(Stored items)
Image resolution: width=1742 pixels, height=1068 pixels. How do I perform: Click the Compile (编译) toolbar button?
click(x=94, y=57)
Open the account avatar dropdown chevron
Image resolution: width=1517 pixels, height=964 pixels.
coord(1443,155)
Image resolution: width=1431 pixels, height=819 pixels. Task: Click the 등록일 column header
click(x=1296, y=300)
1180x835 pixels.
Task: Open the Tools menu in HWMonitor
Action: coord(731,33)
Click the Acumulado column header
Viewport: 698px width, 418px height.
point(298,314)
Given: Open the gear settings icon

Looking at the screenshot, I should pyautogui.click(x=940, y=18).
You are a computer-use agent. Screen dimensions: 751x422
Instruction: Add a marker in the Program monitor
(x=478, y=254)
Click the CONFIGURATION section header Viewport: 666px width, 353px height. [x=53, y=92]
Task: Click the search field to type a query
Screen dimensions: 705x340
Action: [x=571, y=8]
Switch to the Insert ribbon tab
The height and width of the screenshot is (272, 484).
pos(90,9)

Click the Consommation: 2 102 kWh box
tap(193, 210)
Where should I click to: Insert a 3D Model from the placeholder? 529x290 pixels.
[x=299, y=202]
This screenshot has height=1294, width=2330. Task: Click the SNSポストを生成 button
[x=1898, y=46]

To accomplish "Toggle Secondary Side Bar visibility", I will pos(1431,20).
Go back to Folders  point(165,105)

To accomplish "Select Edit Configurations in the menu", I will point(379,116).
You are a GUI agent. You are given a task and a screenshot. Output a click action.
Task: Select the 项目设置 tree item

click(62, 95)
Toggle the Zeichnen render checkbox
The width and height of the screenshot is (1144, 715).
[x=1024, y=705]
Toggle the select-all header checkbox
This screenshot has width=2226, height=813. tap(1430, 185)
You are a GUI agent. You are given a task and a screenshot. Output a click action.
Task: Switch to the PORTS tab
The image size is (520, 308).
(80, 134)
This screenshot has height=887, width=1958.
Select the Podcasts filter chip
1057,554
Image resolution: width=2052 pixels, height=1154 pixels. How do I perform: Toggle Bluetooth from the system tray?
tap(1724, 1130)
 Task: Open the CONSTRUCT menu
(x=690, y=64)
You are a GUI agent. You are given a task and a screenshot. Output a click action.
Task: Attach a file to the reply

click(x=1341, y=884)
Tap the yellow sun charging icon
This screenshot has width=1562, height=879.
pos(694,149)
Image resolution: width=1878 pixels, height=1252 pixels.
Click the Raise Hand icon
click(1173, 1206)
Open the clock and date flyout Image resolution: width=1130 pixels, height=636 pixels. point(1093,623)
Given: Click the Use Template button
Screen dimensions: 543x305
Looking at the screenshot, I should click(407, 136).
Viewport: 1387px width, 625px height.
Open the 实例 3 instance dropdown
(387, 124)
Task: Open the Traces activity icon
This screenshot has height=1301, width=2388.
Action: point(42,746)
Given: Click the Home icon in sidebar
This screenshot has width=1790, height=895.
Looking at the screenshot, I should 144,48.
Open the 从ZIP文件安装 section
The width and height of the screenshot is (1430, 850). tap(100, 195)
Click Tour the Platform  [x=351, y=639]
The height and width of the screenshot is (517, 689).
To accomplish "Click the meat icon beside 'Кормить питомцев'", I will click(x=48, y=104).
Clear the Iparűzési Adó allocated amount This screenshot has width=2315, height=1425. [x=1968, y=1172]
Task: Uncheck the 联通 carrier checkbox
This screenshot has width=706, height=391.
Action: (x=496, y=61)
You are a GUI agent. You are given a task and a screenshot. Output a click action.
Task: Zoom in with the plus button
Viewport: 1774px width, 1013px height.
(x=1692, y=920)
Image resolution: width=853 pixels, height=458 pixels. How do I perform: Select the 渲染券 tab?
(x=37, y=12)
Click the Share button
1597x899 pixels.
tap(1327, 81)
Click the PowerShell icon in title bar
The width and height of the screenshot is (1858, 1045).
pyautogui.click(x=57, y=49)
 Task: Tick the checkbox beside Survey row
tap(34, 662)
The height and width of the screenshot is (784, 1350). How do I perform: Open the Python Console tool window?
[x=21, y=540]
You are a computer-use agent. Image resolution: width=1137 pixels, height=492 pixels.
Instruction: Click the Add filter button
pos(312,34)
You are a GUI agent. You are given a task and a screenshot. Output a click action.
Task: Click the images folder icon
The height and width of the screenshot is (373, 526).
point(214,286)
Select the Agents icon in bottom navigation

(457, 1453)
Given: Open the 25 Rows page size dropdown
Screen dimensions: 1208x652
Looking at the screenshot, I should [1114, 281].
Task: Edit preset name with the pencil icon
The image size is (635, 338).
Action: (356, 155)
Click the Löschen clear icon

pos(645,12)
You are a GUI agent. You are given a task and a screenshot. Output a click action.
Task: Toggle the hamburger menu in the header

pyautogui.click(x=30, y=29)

» **WHAT IS REQUIRED**: Using the data above, copy each line that contains "computer".

» **REPLY**:
You are a computer-use agent. Screen dimensions: 751x422
You are a computer-use agent. Image resolution: width=1137 pixels, height=492 pixels.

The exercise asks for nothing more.